Chen Shan, Gallifant Jack, Gao Mingye, Moreira Pedro, Munch Nikolaj, Muthukkumar Ajay, Rajan Arvind, Kolluri Jaya, Fiske Amelia, Hastings Janna, Aerts Hugo, Anthony Brian, Celi Leo Anthony, La Cava William G, Bitterman Danielle S
Harvard.
Mass General Brigham.
Adv Neural Inf Process Syst. 2024;37(D-ampB):23756-23795.

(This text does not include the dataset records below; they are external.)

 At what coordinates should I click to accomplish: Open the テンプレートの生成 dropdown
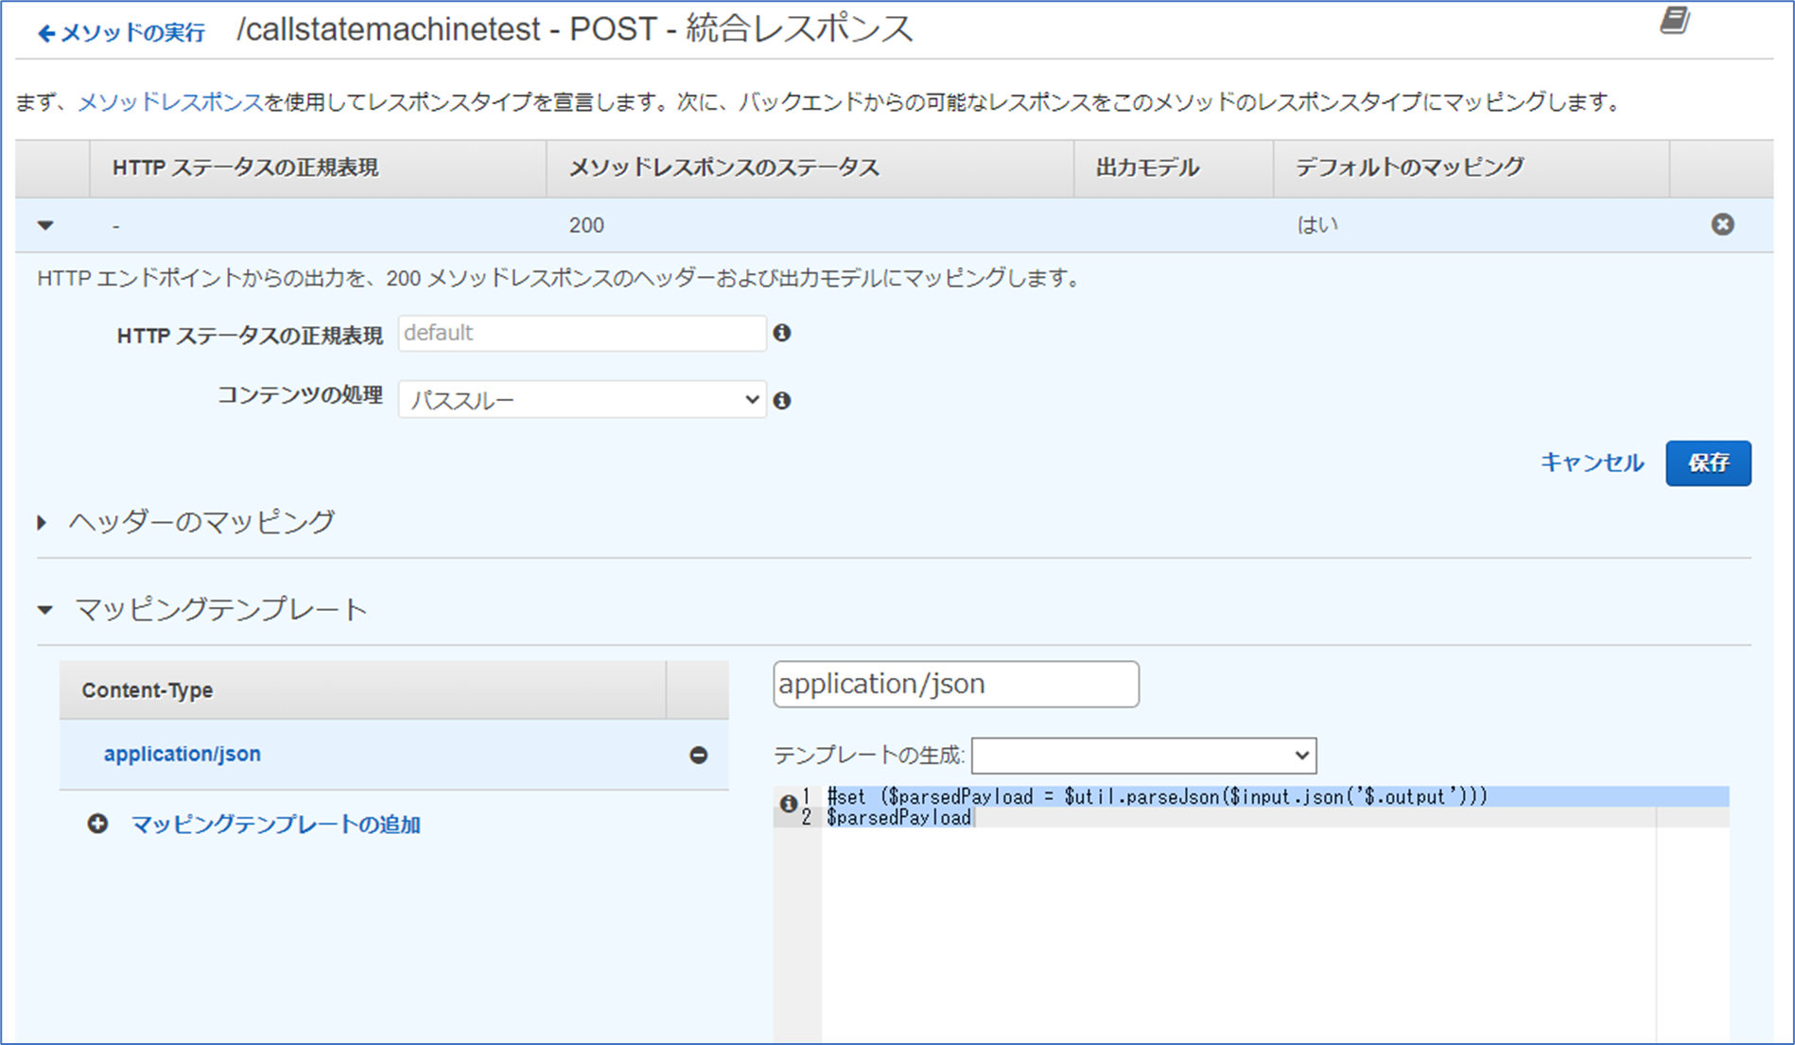[x=1143, y=755]
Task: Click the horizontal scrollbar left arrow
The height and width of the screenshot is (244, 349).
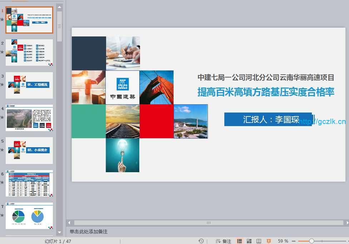Action: 70,223
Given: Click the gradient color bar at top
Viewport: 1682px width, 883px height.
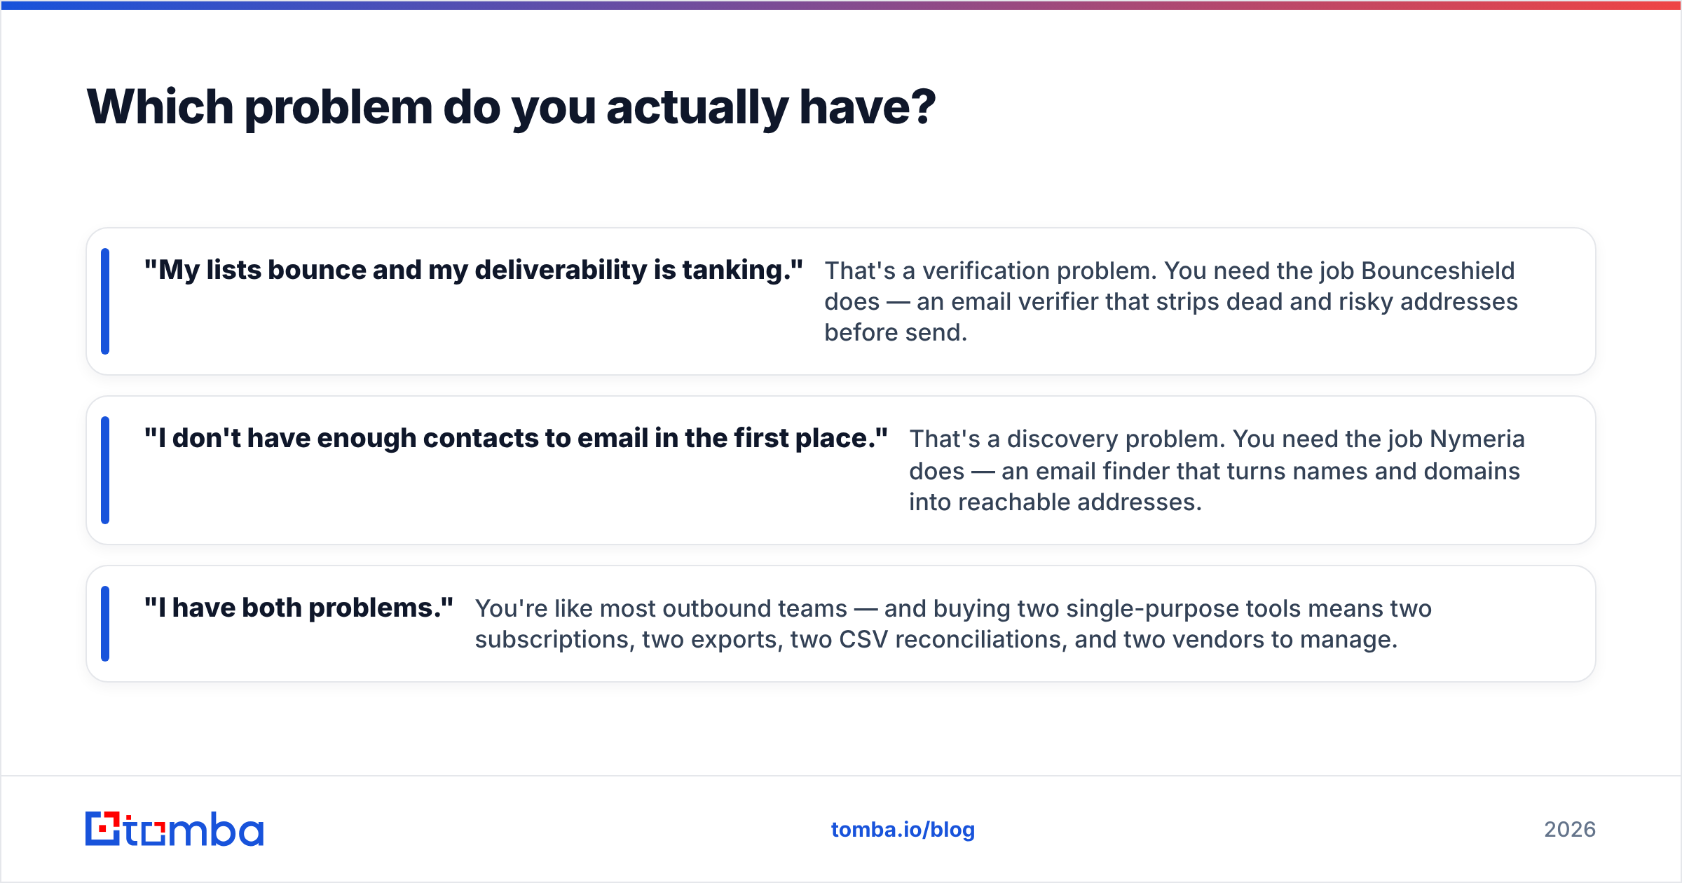Looking at the screenshot, I should (841, 5).
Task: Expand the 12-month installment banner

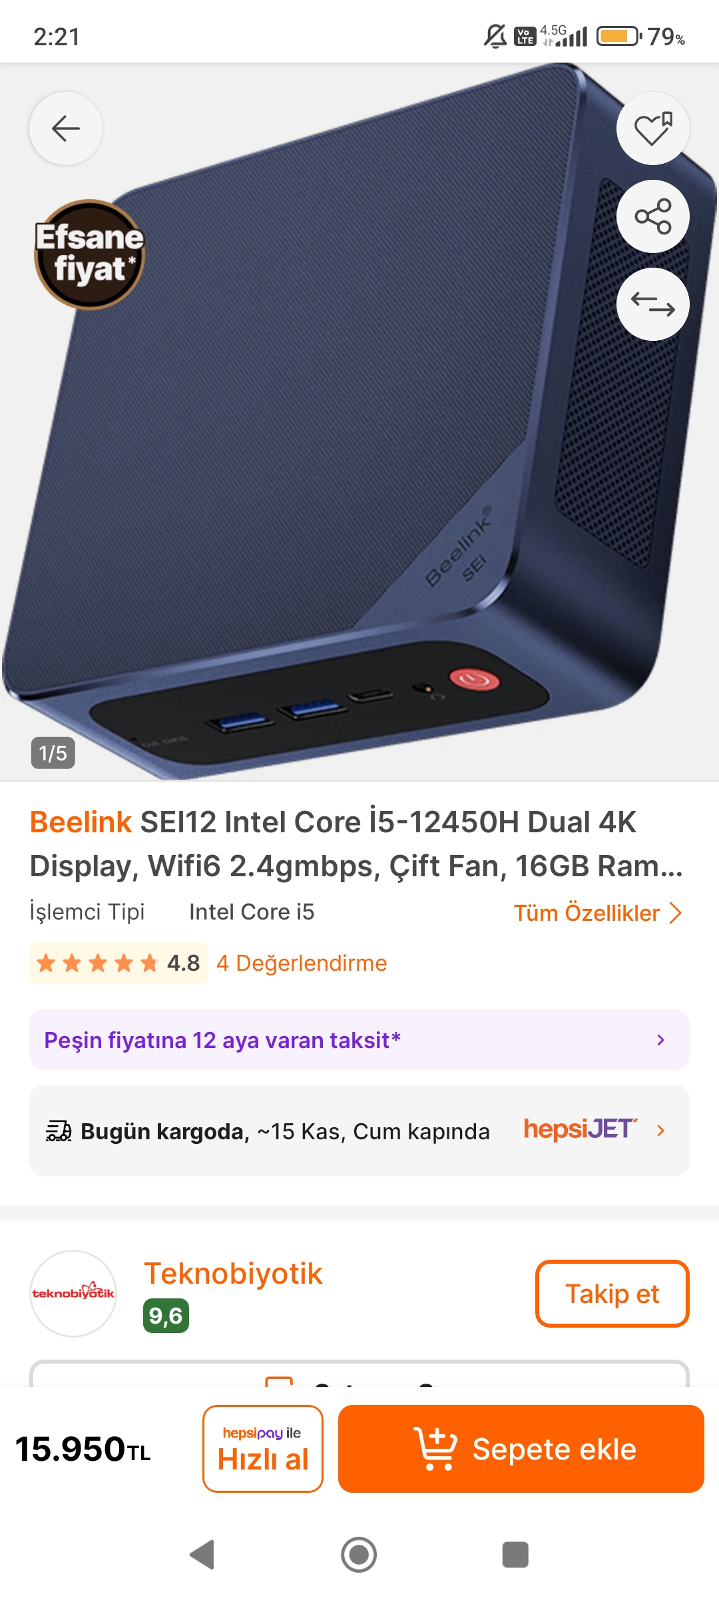Action: coord(360,1039)
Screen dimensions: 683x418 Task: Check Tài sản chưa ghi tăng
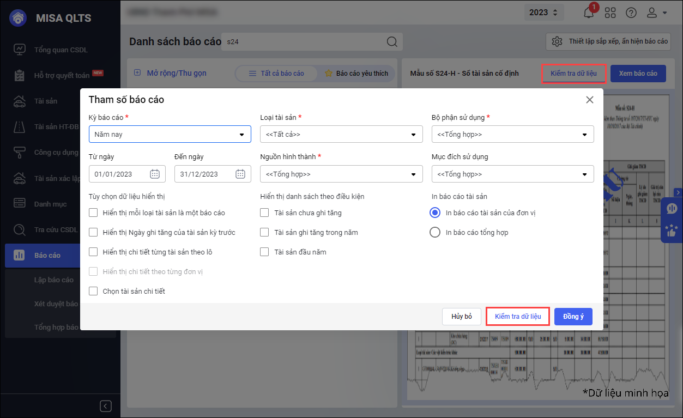[x=265, y=213]
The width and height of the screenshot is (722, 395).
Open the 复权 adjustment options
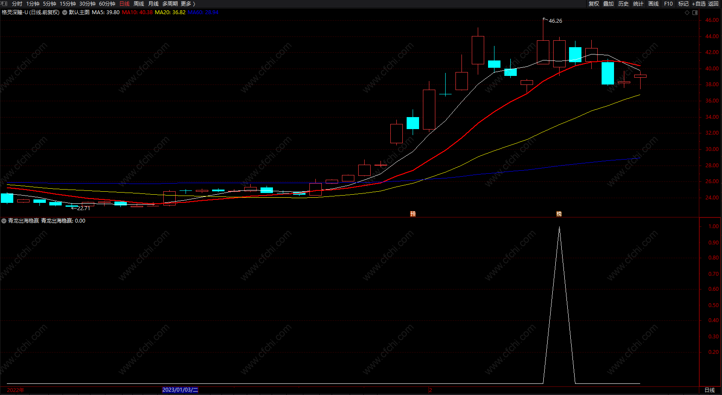point(593,3)
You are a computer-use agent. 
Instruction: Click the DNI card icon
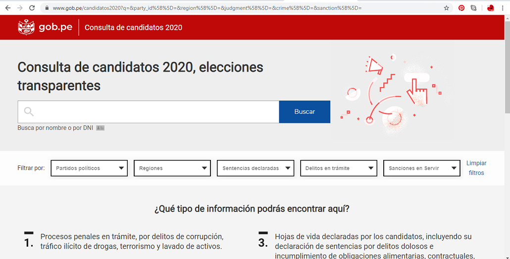click(x=100, y=128)
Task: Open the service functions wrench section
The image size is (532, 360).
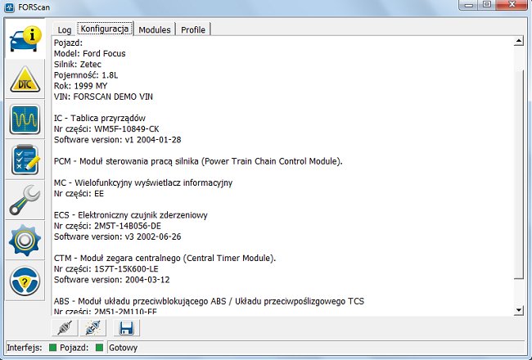Action: click(x=25, y=200)
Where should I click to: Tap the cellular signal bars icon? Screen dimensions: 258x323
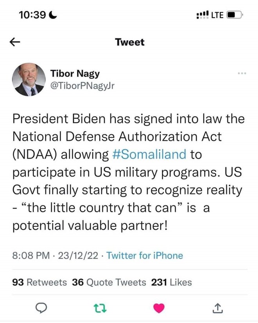point(203,15)

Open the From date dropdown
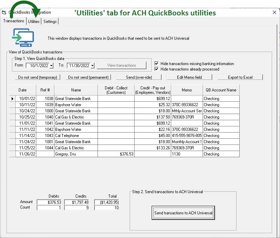51,66
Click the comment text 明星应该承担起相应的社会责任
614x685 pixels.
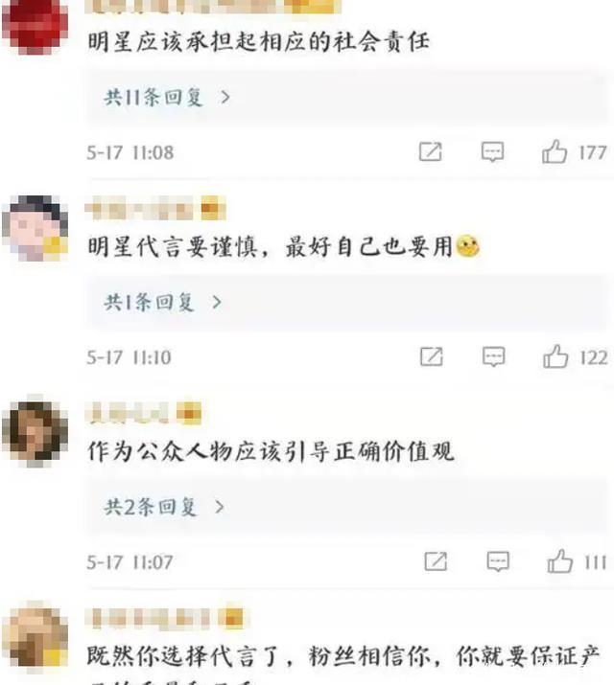click(x=258, y=42)
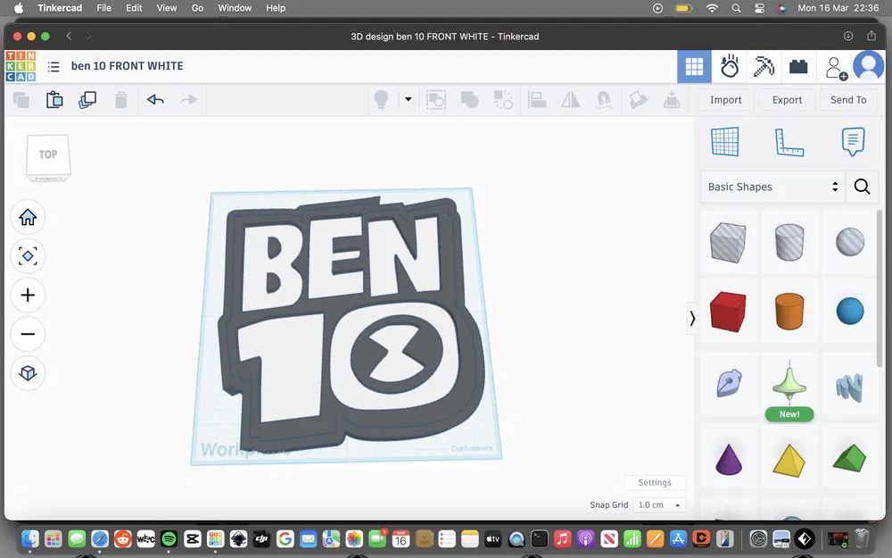Image resolution: width=892 pixels, height=558 pixels.
Task: Open the Snap Grid value dropdown
Action: [659, 504]
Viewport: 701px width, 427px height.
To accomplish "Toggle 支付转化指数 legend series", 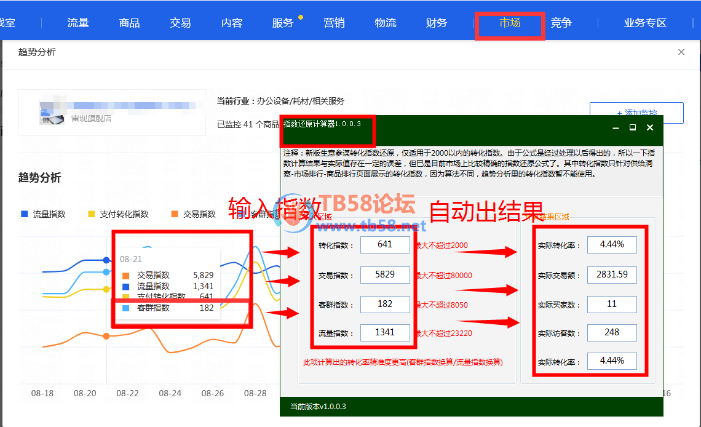I will [119, 214].
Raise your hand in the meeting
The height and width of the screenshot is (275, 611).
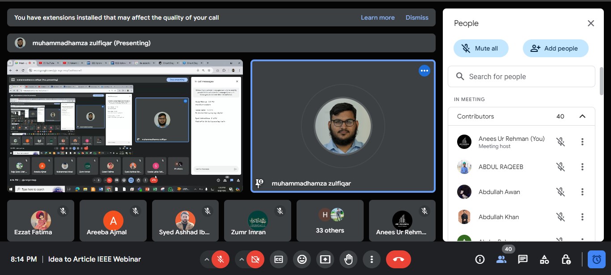348,259
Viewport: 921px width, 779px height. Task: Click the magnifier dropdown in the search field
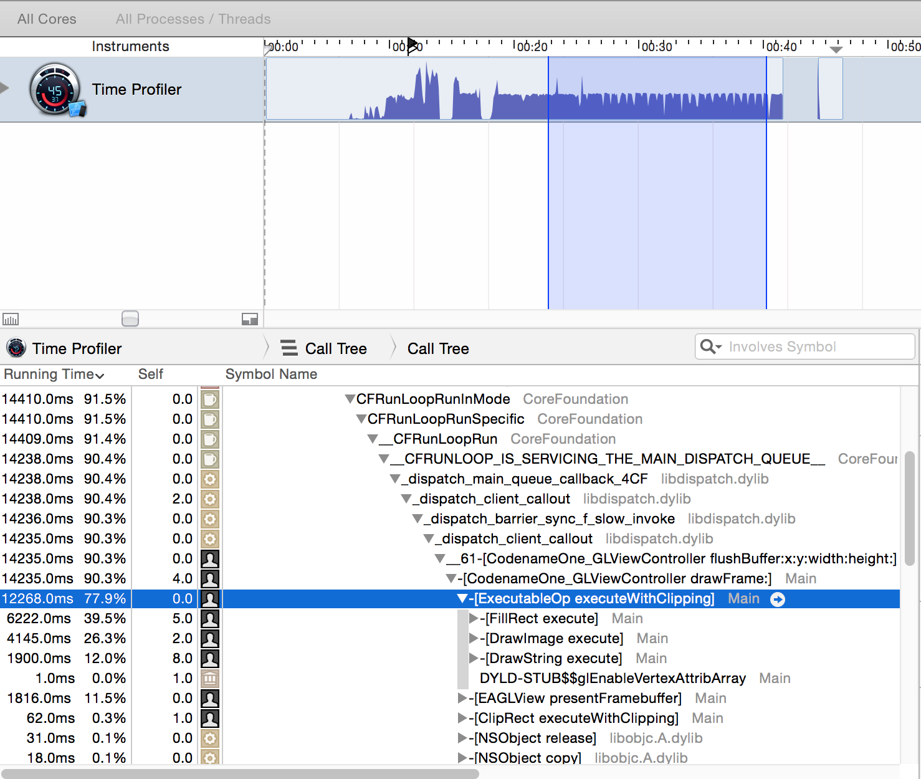click(x=710, y=346)
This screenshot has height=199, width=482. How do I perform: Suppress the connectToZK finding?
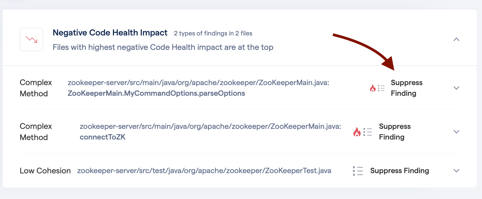click(395, 132)
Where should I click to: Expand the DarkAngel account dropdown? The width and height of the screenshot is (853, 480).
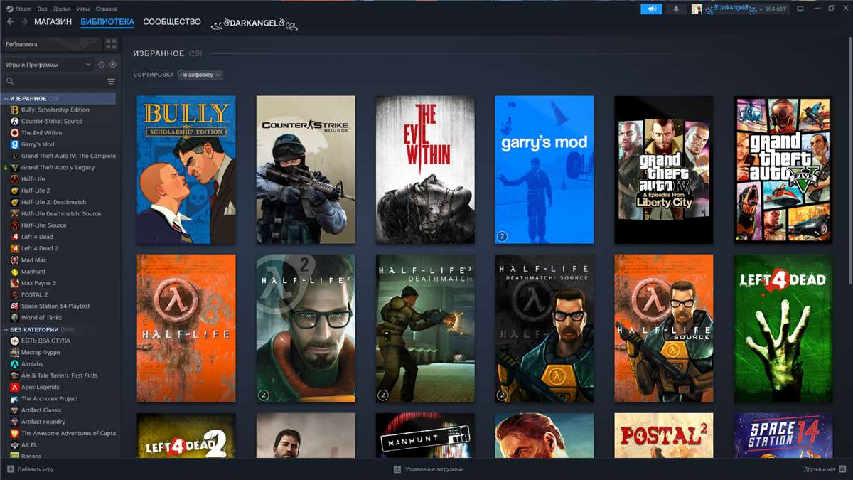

Large language models (LLMs) are increasingly essential in processing natural languages, yet their application is frequently compromised by biases and inaccuracies originating in their training data. In this study, we introduce , the first benchmark framework dedicated to assessing biases and real world knowledge in LLMs, specifically focusing on the representation of disease prevalence across diverse demographic groups. We systematically evaluate how demographic biases embedded in pre-training corpora like influence the outputs of LLMs. We expose and quantify discrepancies by juxtaposing these biases against actual disease prevalences in various U.S. demographic groups. Our results highlight substantial misalignment between LLM representation of disease prevalence and real disease prevalence rates across demographic subgroups, indicating a pronounced risk of bias propagation and a lack of real-world grounding for medical applications of LLMs. Furthermore, we observe that various alignment methods minimally resolve inconsistencies in the models' representation of disease prevalence across different languages. For further exploration and analysis, we make all data and a data visualization tool available at: www.crosscare.net.
大语言模型(LLMs)在处理自然语言方面变得越来越重要,然而它们的应用常常受到源自训练数据的偏差和不准确之处的影响。在本研究中,我们引入了第一个专门用于评估大语言模型中的偏差和现实世界知识的基准框架,特别关注不同人口群体中疾病患病率的呈现。我们系统地评估了诸如预训练语料库中嵌入的人口统计学偏差如何影响大语言模型的输出。通过将这些偏差与美国不同人口群体的实际疾病患病率并列比较,我们揭示并量化了差异。我们的结果凸显了大语言模型对疾病患病率的呈现与不同人口亚组的实际疾病患病率之间存在显著偏差,这表明存在明显的偏差传播风险,且大语言模型在医学应用中缺乏现实世界依据。此外,我们观察到各种对齐方法在最小程度上解决了模型在不同语言中对疾病患病率呈现的不一致性问题。为了进一步探索和分析,我们在以下网址提供所有数据和一个数据可视化工具:www.crosscare.net。